◆ Instructions to follow ◆
Would you reproduce each of the records below precisely, with the pictures left out?

************

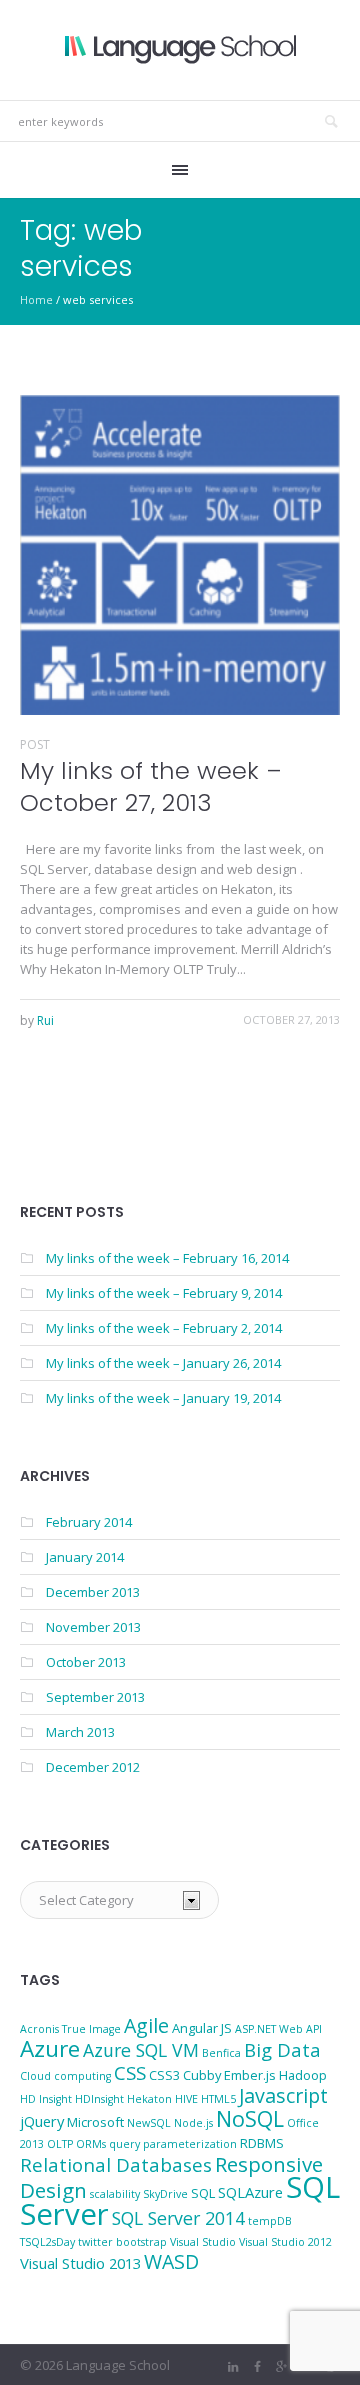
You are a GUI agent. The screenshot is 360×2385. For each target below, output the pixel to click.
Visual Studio (203, 2242)
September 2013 (95, 1697)
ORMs (91, 2144)
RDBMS (262, 2143)
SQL (203, 2193)
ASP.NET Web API (278, 2029)
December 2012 (93, 1767)
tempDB (270, 2221)
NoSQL (250, 2118)
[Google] (281, 2367)
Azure (50, 2048)
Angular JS (202, 2028)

************

◆ Task result ◆
You are a GUI agent. The screenshot is 360×2385. For each target below, output the pixel to click.
Visual Studio (203, 2242)
September 2013 (95, 1697)
ORMs (91, 2144)
RDBMS (262, 2143)
SQL (203, 2193)
ASP.NET Web API (278, 2029)
December 2012 (93, 1767)
tempDB (270, 2221)
NoSQL (250, 2118)
[Google] (281, 2367)
Azure (50, 2048)
Angular JS (202, 2028)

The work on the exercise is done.